A lot of the biggest carding operations have been run out of Russia and Ukraine, neither of which has an extradition treaty with the US. All Russian internet service providers are required to send a copy of every packet of data that passes through their servers to the secret police, and encrypting computer files is illegal. In theory, this means that all internet activity in the country is monitored by the FSB. In practice, this means that Russian gangsters could have a hard time ripping off their compatriots, but as long as they confine their activities to cardholders in the US and western Europe, the authorities are happy to turn a blind eye.

A bigger threat to cybercrooks may come not from law enforcement agencies but from other criminals. For a long time DarkMarket was subject to hacking attacks from Iceman, aka Max Ray Vision (né Butler), the mastermind behind a rival website called CardersMarket, until his arrest in September 2007. Last year he was sentenced to 13 years in prison. Vision used to be a patriot, seeking out and patching up holes in the Pentagon's cyber defences. The trouble was, he didn't see the need to tell the Defense Department what he was doing, and in 1998 he was arrested on suspicion of infecting them with a virus.

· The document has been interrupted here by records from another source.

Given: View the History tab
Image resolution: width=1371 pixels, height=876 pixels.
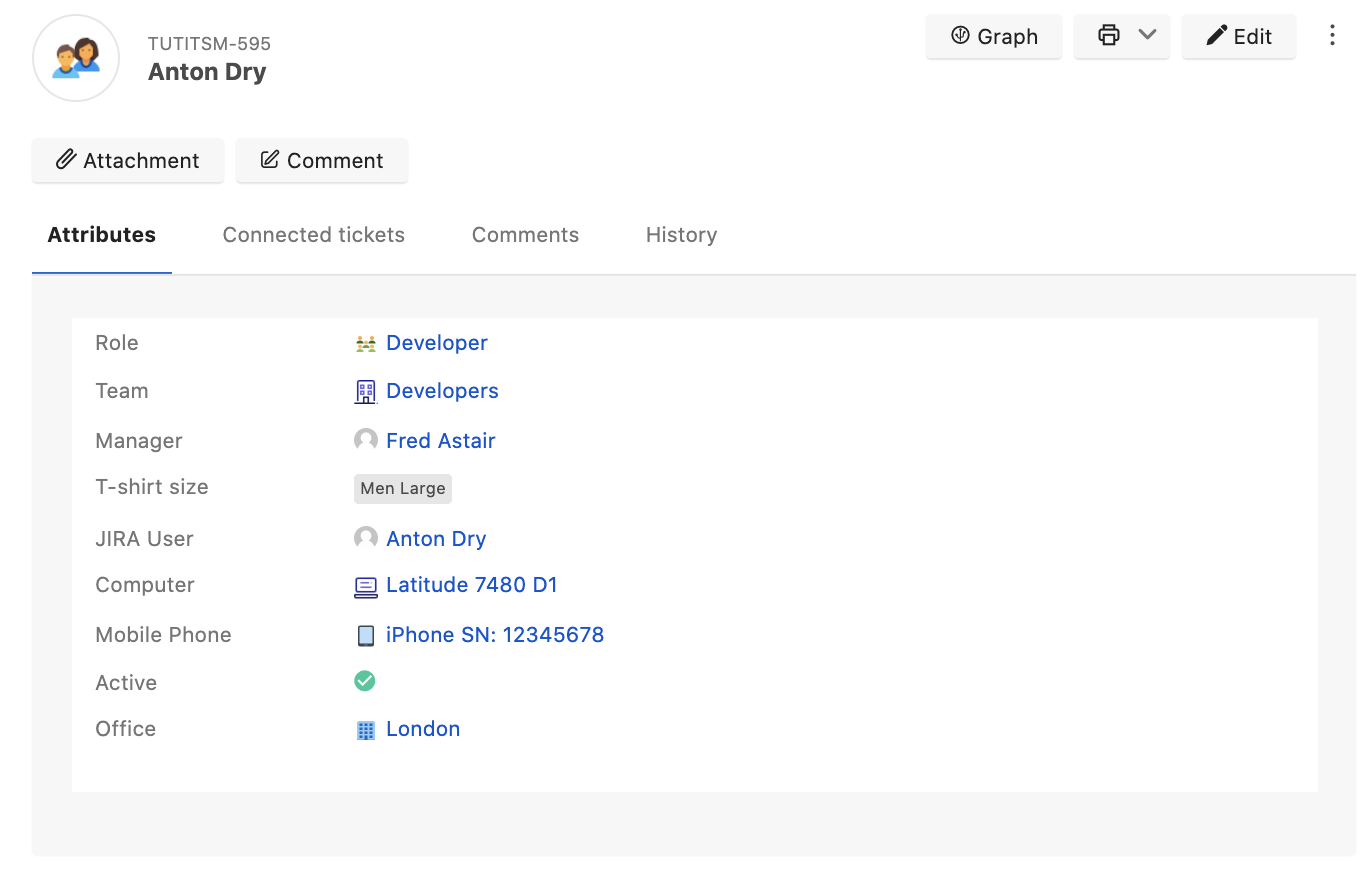Looking at the screenshot, I should pos(681,235).
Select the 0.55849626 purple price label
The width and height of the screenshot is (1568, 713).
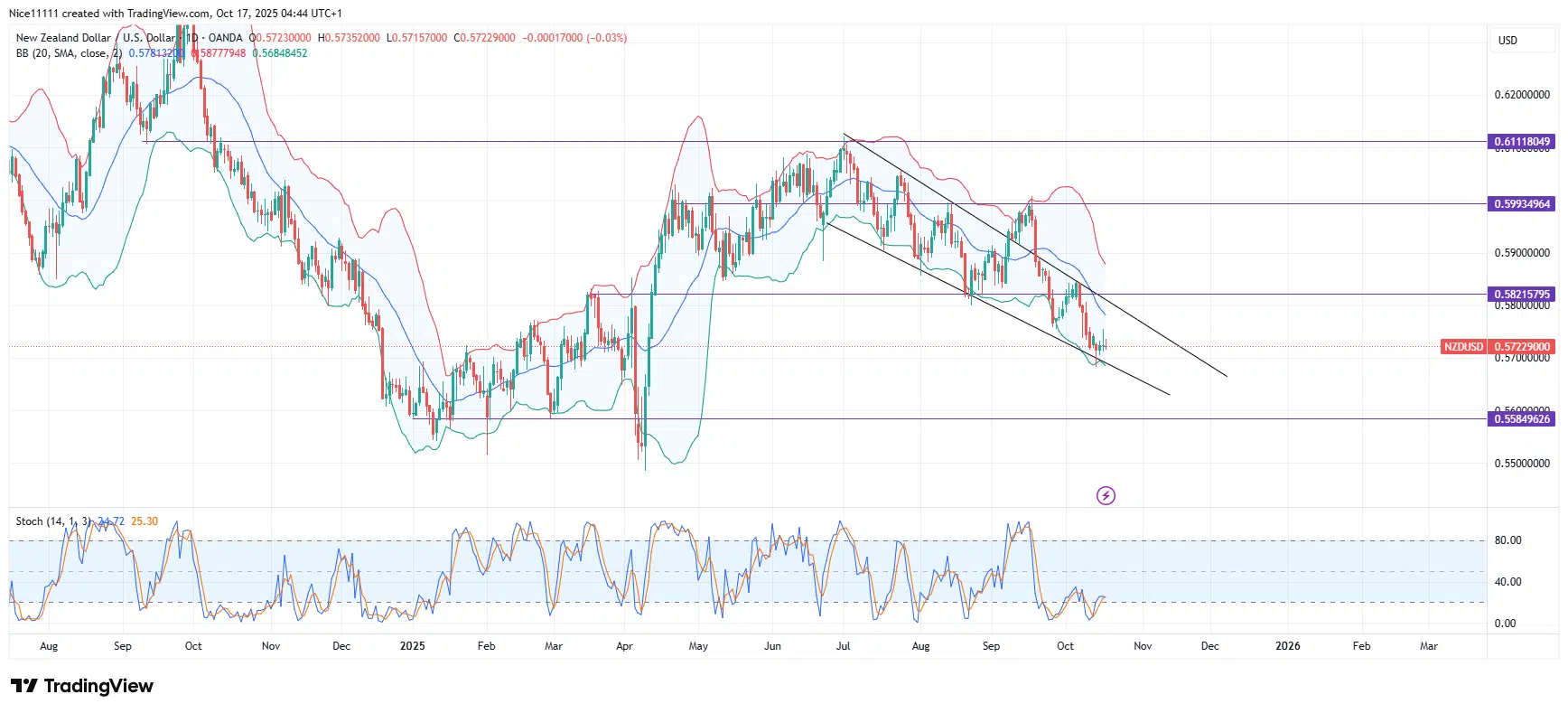point(1521,419)

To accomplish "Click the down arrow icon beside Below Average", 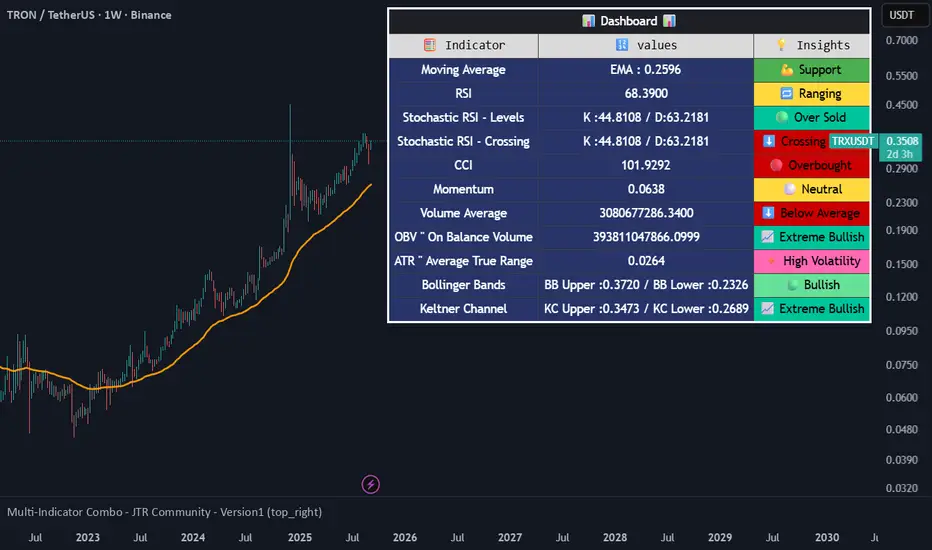I will (x=768, y=213).
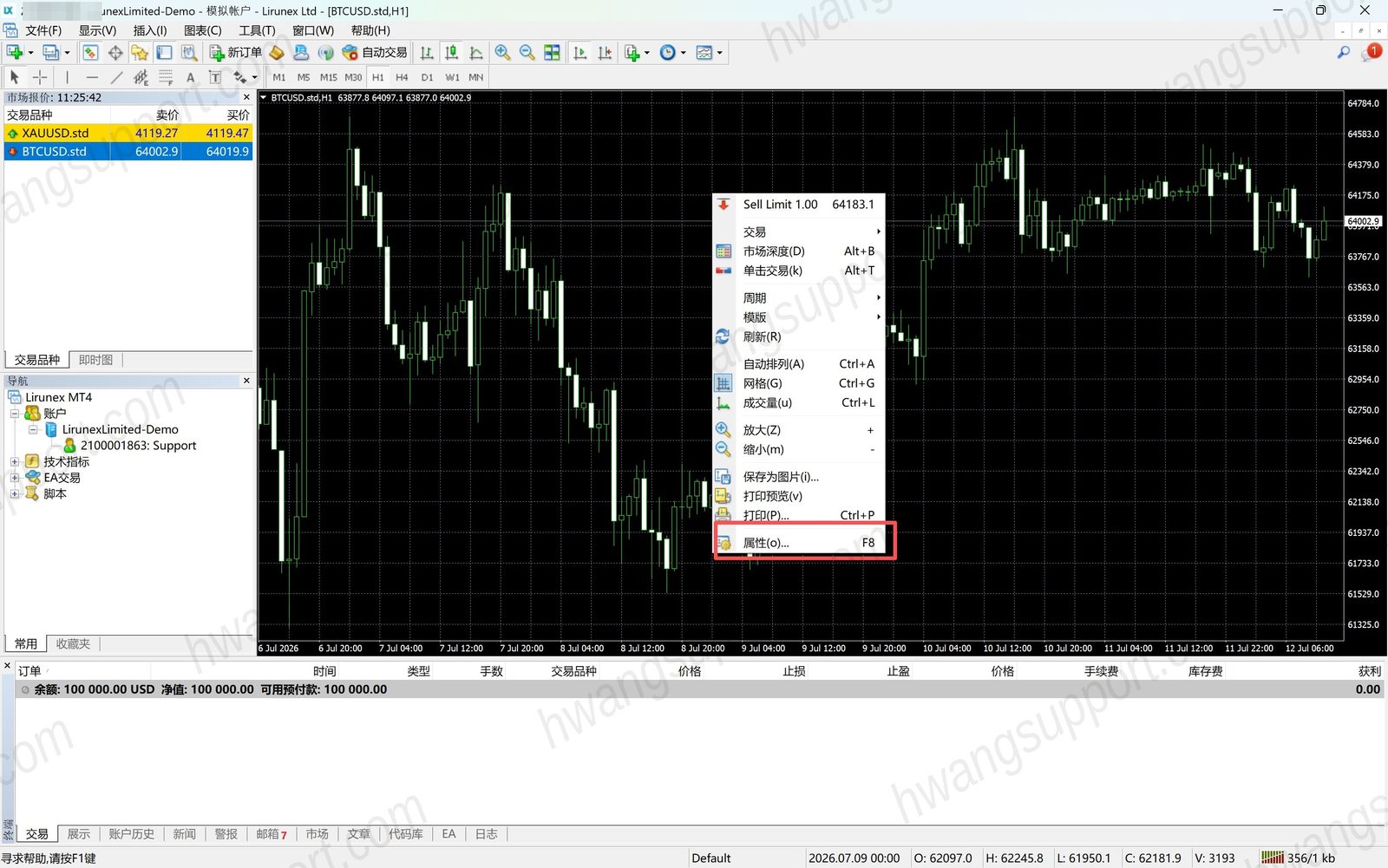Expand the EA交易 tree node
The image size is (1388, 868).
tap(15, 478)
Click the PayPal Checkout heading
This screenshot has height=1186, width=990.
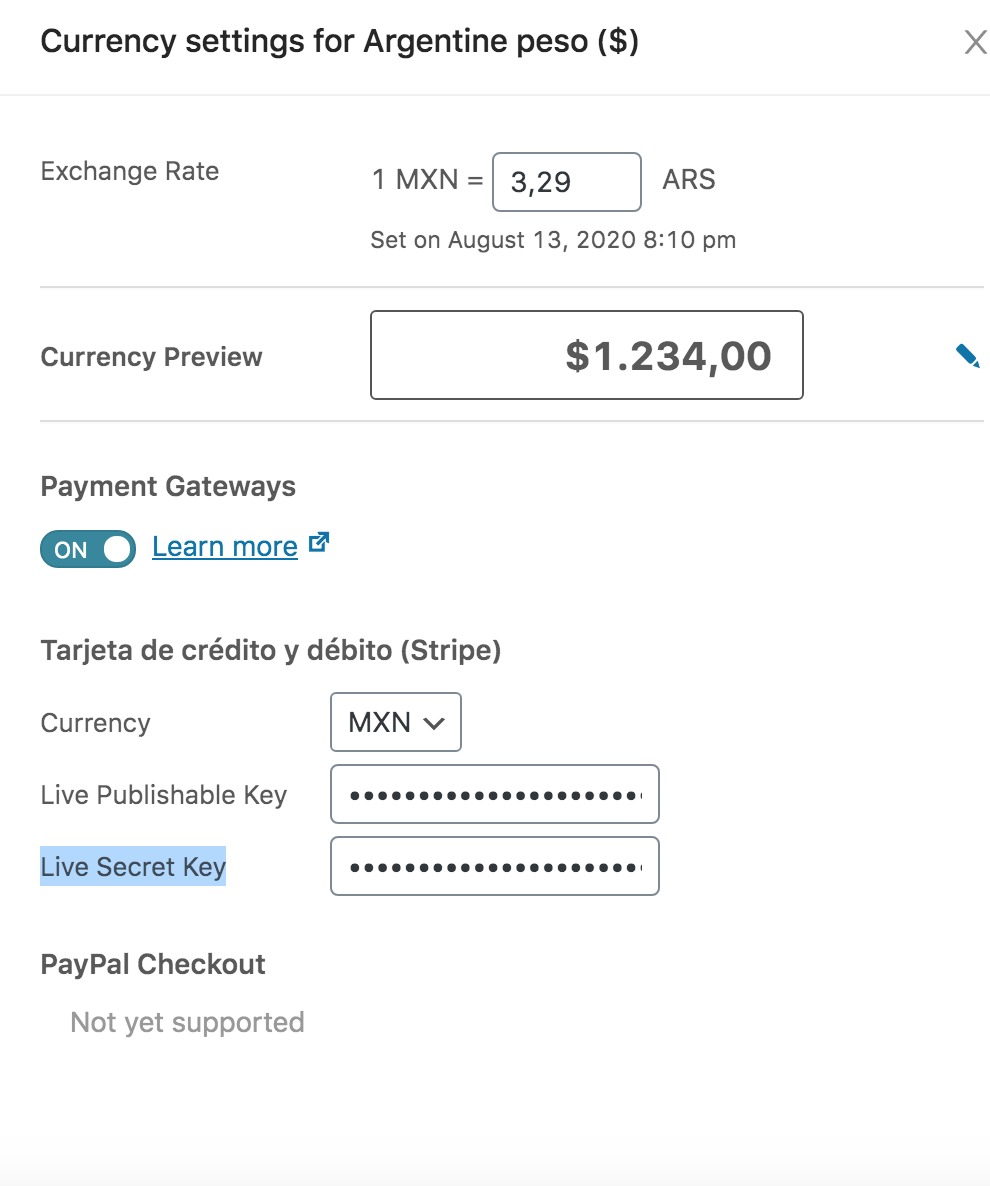[x=153, y=964]
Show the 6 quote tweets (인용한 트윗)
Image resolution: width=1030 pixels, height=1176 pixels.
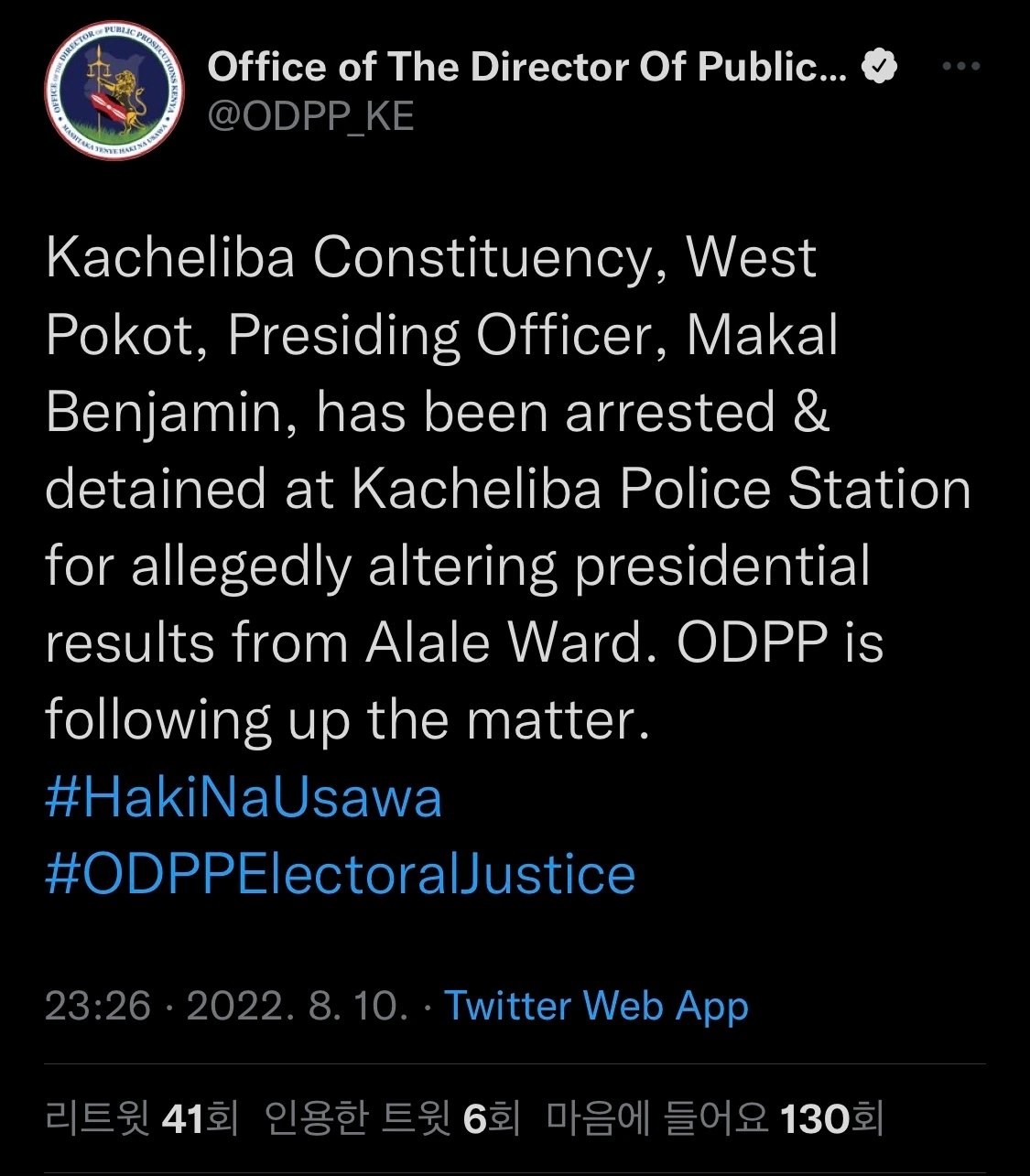point(392,1118)
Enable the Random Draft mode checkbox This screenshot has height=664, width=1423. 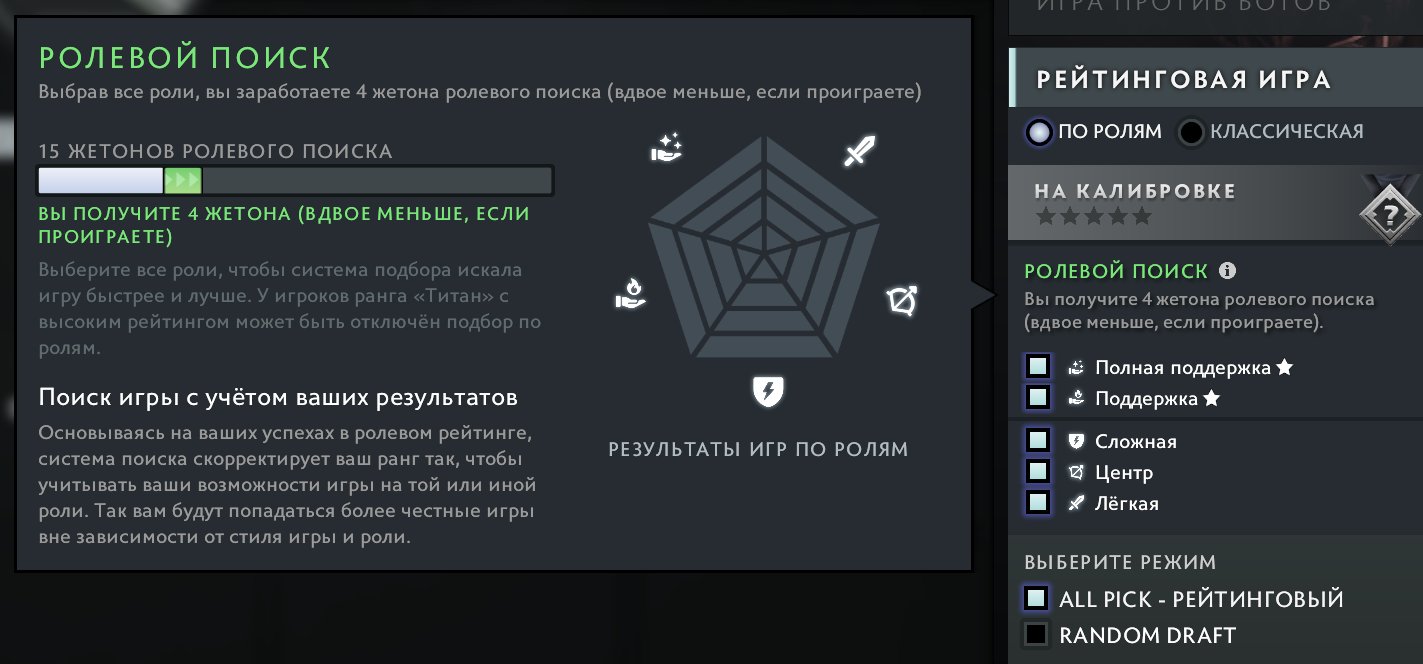(x=1037, y=634)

Glenny points out that the hundreds of billions of dollars being spent on cyber security are almost all "invested in technology", but "there is virtually no investment in trying to ascertain who is hacking and why". However, it's hard to go along with his suggestion, following a hazy summary of Simon Baron-Cohen's (much contested) work on autism and sex difference, that it could "be possible to identify hacker personality types among children who are still at school" and "offer them ethical guidance so that their abilities can be channelled in positive directions". One of DarkMarket's early chapters, ironically enough, is entitled "Miranda Speaks of a Brave New World".